The sector is partly responsible for premium increases coming in January for members of Blue Cross, Tufts Health Plan, and Fallon Health Plan, according to insurance executives. Overall increases are expected to be between 8 percent and 13 percent. They have averaged more than 10 percent in each of the last seven years.

In the past, insurers have cited the rising price of traditional prescription drugs, higher costs from doctors, and high-tech imaging technology as reasons for premium increases. Until now, they have not included specialty drugs as a reason for the escalation.

"This has been a small part of overall pharmaceutical spending, but it's growing much more rapidly than the rest," said Paul B. Ginsburg , president of the Center for Studying Health System Change, a research organization. "People in the insurance business have been telling me for a couple of years that this is going to be one of the big drivers of premium increases in the future."

Health insurers have encouraged the use of generic drugs instead of more expensive name-brand treatments . In 2000, spending nationwide was up more than 15 percent, according to the Centers for Medicare and Medicaid Services. In 2005, the increase was about 7 percent.

But government regulators generally do not approve generic versions of biotech treatments, and other specialty drugs are so new they are still under patent protection.

One specialty drug is Cerezyme , made by Genzyme Corp. and used to treat Gaucher disease. The genetic disorder causes enlarged internal organs and affects only about 4,500 people worldwide, but Cerezyme costs $200,000 annually for each patient.
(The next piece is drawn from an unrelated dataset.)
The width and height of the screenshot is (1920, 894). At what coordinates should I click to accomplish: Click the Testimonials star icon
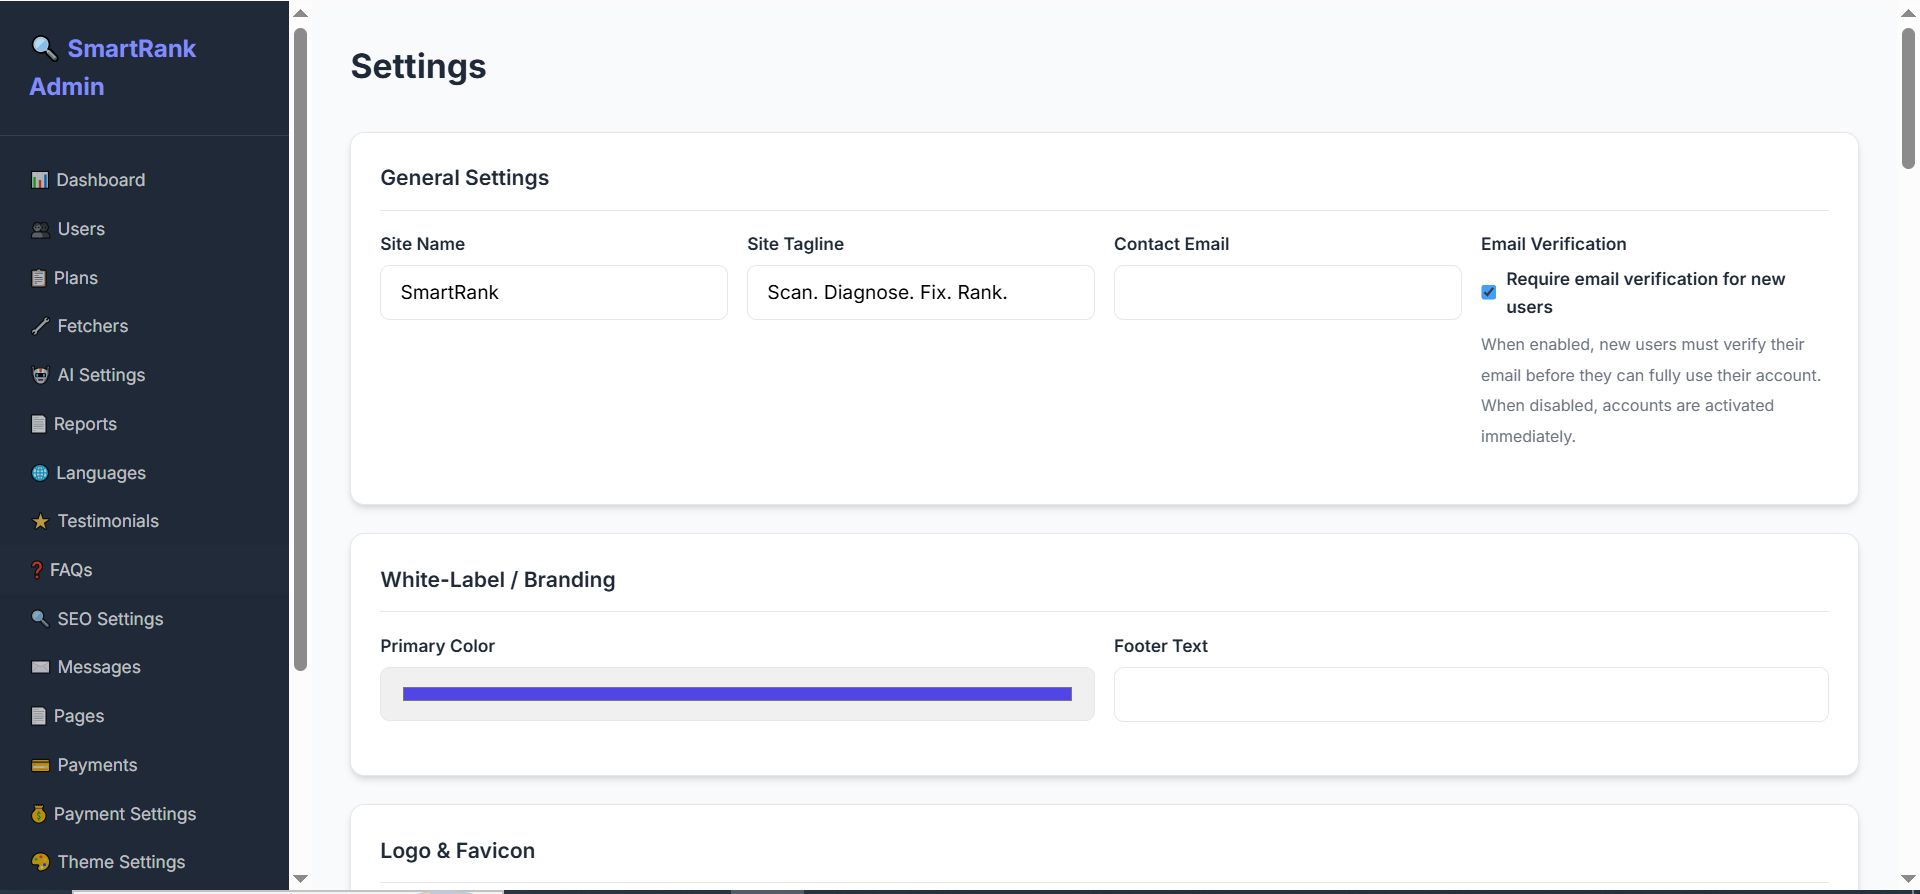click(x=40, y=522)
Last year, it generated sales of $932 million for the Cambridge biotechnology drug maker, and most of the cost was covered by insurance companies.

"These drugs are particularly challenging," said David Kreling , a professor of pharmacy marketing and economics at the University of Wisconsin-Madison. "Because they're biotech-sourced and have higher production costs and smaller markets, price per patient tends to be much higher than traditional drugs."

Dan Quinn, a Genzyme spokesman, said the company's products do not drive up healthcare costs overall. "It's such an incredibly small part of the spending, because the populations we treat are so small," he said. "If you look at the rarity of these diseases and the small number of people affected, it's not a major contributor to rising healthcare costs."

Neil Minkoff , medical director of network services and pharmacy at Harvard Pilgrim Health Care, said that expenses related to specialty drugs are under control at his company, but that could change as more of the treatments are made available.

"The pipeline in these drugs is very, very rich," Minkoff said. "We see numbers that there will be more than 300 new biotech drugs out there by 2010."

Harvard Pilgrim delivers high-cost drugs directly to doctors' offices -- cutting out the mark-up of retail pharmacies -- and oversees patients to ensure they follow prescribed drug regimens closely. In addition, Minkoff said, Harvard Pilgrim works with a limited number of suppliers, so it can negotiate better prices.

But the prices of specialty drugs are rising faster than other treatments. For instance, Blue Cross said that last year it paid for 14,901 prescriptions for Enbrel in Massachusetts, at an average cost of $1,867. For the first six months of this year, that increased to 7,817 prescriptions at an average cost of $2,024. Enbrel, marketed by drug giants Amgen Inc. and Wyeth, is a treatment for rheumatoid arthritis, psoriasis, and other conditions.

Connell said that specialty drugs now account for 10 percent of Blue Cross' total drug costs. "On average, it's a much higher per-claim cost," he said.

Tufts seeks to control use of specialty drugs by requiring doctors to obtain permission before prescribing treatments. The insurer also forbids "off-label" use not approved by the Food and Drug Administration.

"The specialty injectables are very good," said Dr. Allen J. Hinkle , chief medical officer of Tufts Health Plan. "We want our members to get them. But we need to figure out how to pay for these new, wonderful drugs."

Tim Hunt , a spokesman for Biogen Idec Inc., said the steep price of specialty drugs like the Cambridge company's multiple sclerosis treatments, Avonex and Tysabri, is justified. "Our patients crave relentless innovation, because they're dying," he said.